If 32-bit systems evolve in a direction (lots of cores, lots of cgroups
complexity) that makes the increase in resolution inevitable, we can
reconsider.

If on the other hand they are replaced more and more by 64-bit systems in all
segments and become a niche then not acting will be the right decision. There's
so many other reasons why 64-bit is better, better resolution and more
scheduling precision in highly parallel systems/setups will just be another
reason.

Personally i think this latter scenario is a lot more likely.
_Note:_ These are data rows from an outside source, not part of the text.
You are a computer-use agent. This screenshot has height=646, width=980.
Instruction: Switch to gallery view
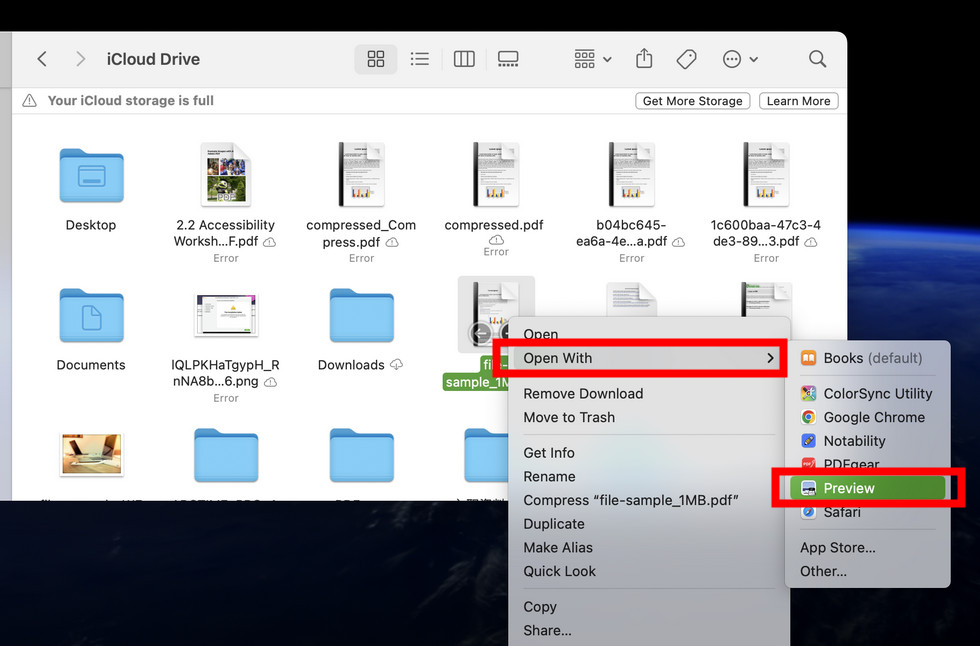[x=508, y=59]
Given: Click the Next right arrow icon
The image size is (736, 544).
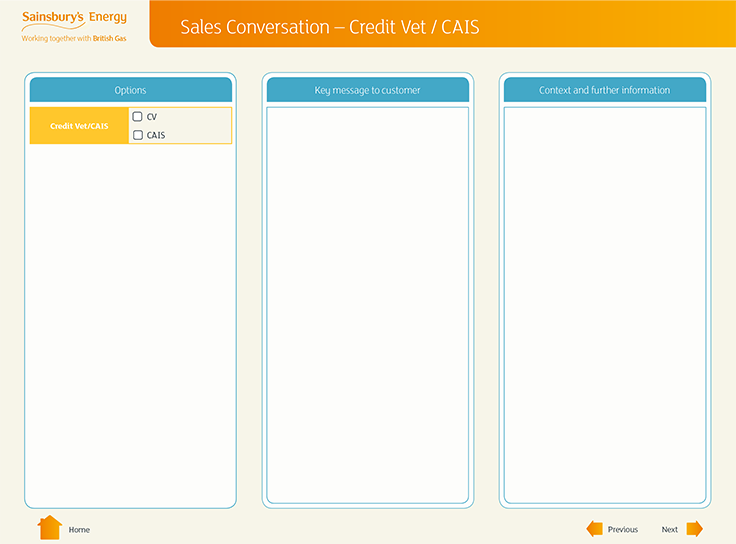Looking at the screenshot, I should pos(694,529).
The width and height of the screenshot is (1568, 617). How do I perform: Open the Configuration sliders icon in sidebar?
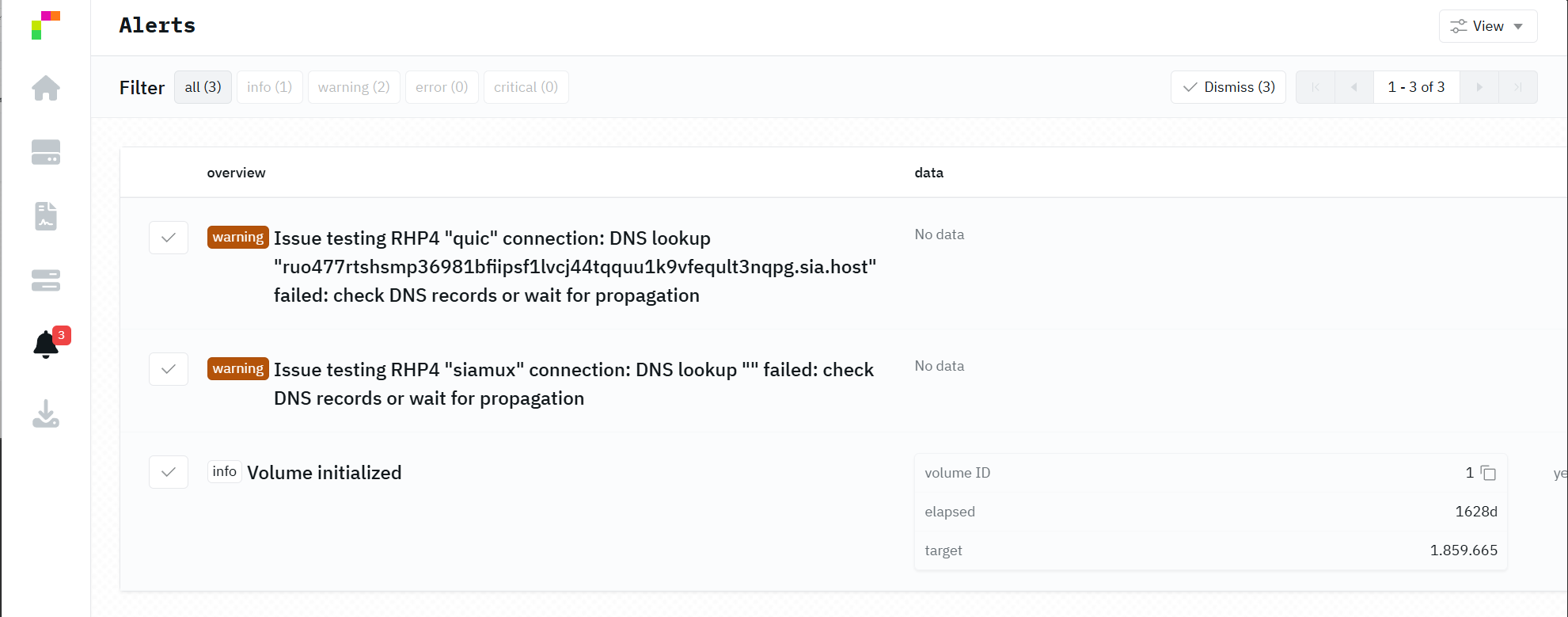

> > Can we make the increase in resolution dependent on max CPU count or such
> > and use cheaper divides on 32-bit in that case, while still keeping the
> > code clean?
>
> Sure. Is this what you had in mind?

Yes, almost:

> commit 860030069190e3d6e1983cc77c936f7ccdaf7cff
> Author: Nikhil Rao <ncrao@xxxxxxxxxx>
> Date: Mon Apr 11 15:16:08 2011 -0700
>
> sched: increase SCHED_LOAD_SCALE resolution
>
> diff --git a/include/linux/sched.h b/include/linux/sched.h
> index 8d1ff2b..f92353c 100644
> --- a/include/linux/sched.h
> +++ b/include/linux/sched.h
> @@ -794,7 +794,21 @@ enum cpu_idle_type {
> /*
> * Increase resolution of nice-level calculations:
> */
> -#define SCHED_LOAD_SHIFT 10
> +#if CONFIG_NR_CPUS > 32
> +#define SCHED_LOAD_RESOLUTION 10
> +
> +#define scale_up_load_resolution(w) w << SCHED_LOAD_RESOLUTION
> +#define scale_down_load_resolution(w) w >> SCHED_LOAD_RESOLUTION;
> +
> +#else
> +#define SCHED_LOAD_RESOLUTION 0
> +
> +#define scale_up_load_resolution(w) w
> +#define scale_down_load_resolution(w) w
> +
> +#endif
> +
> +#define SCHED_LOAD_SHIFT (10 + (SCHED_LOAD_RESOLUTION))
> #define SCHED_LOAD_SCALE (1L << SCHED_LOAD_SHIFT)

I'd suggest to make the resolution dependent on BITS_PER_LONG. That way we have
just two basic variants of resolution (CONFIG_NR_CPUS can vary a lot). This
will be a *lot* more testable, and on 32-bit we will maintain the status quo.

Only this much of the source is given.